Uh... yea, but I prefer experience. Know I have notebook which has also drivers for Linux for graphic card VIA Chrome and it just doesn't work. I don't want same thing again. I also hope that Turbo Mode in i7 works fine on Linux.

----------

## rtomek

 *Marcinnnn wrote:*   

> Uh... yea, but I prefer experience. Know I have notebook which has also drivers for Linux for graphic card VIA Chrome and it just doesn't work. I don't want same thing again. I also hope that Turbo Mode in i7 works fine on Linux.

 

chrome was cheap crap that was never oficially supported.  That ATI card is oficially supported

----------

## DaggyStyle

 *Marcinnnn wrote:*   

> Hi,
> 
> I just want to ask if anyone experienced something good or bad about using this notebook with Linux.
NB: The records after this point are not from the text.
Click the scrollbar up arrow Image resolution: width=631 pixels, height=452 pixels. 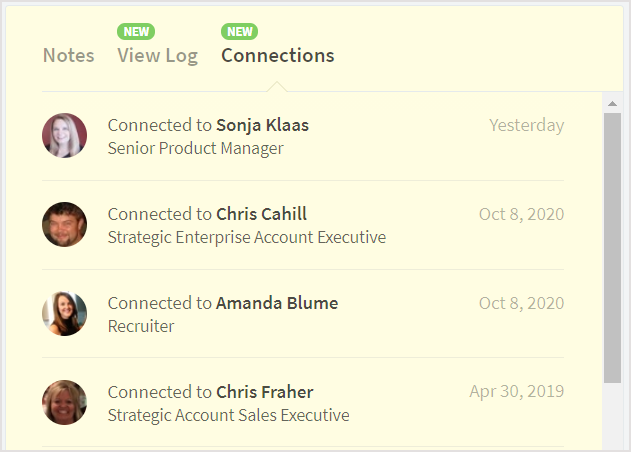click(x=612, y=103)
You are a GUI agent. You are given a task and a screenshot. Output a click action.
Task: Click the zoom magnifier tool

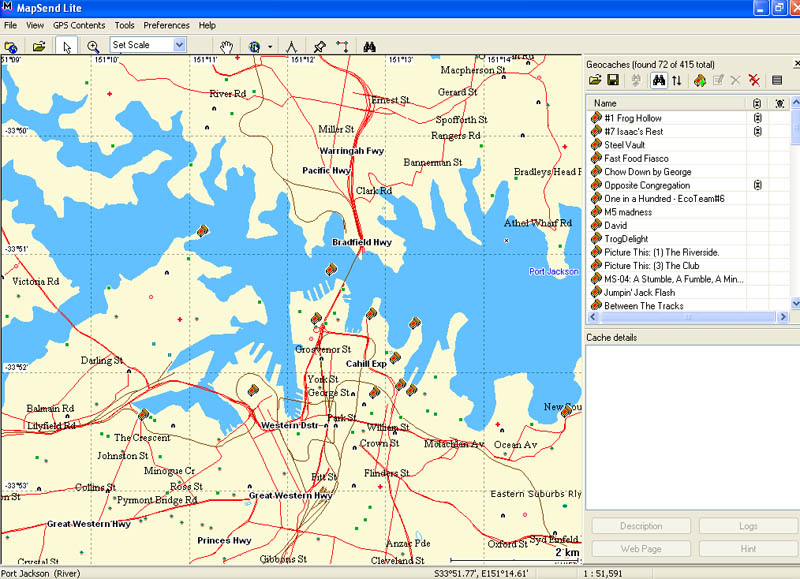(x=93, y=46)
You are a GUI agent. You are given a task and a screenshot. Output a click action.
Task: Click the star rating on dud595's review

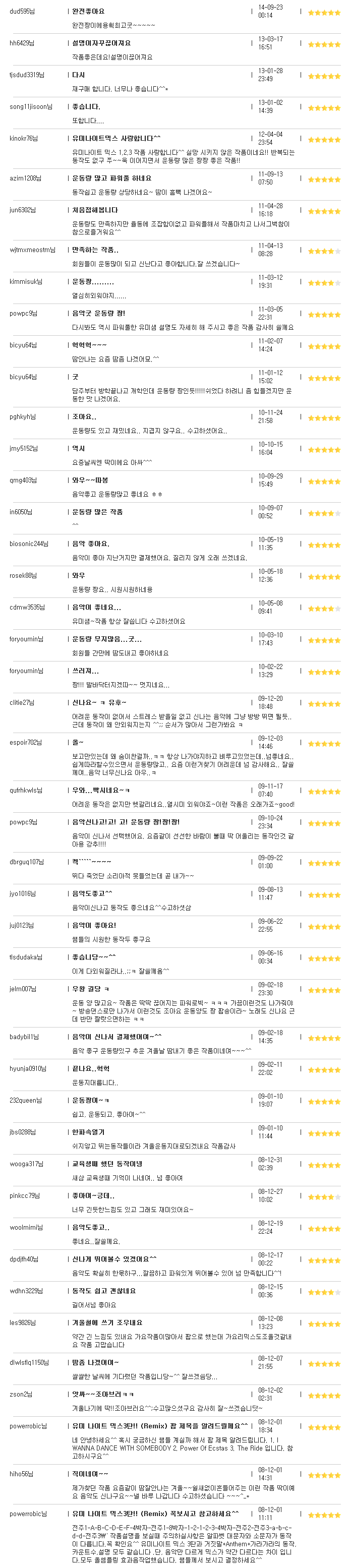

I thinking about buying it, but I really don't want to have something what is "windows only".
> 
> Thanks

 

I have the 1535 and everything is supported, I guess that the hardware isn't that different

----------

## Jaglover

 *Quote:*   

> chrome was cheap crap that was never oficially supported.

 

I have a little m/b with Via C7 CPU (1.5 GHz, 12 W) and S3 UniChrome Pro. Cool and quiet. This set is able to decode and display high-definition MPEG-4 video with ease. Using OpenChrome driver.

Cheap crap? Maybe. But it does what it has to do.

Regarding that laptop. Some laptops have the TCM module. This itself is not evil, but it can be used in an evil way by an evil company. For instance, it can be used to "lock in" the preinstalled Windows and to block other operation systems. Basically you are buying the right to use MS Windows, you will not own the copy of OS nor the hardware it is running on. Don't know if they sell such a crap in your country but you may want to check it, better safe than sorry.

----------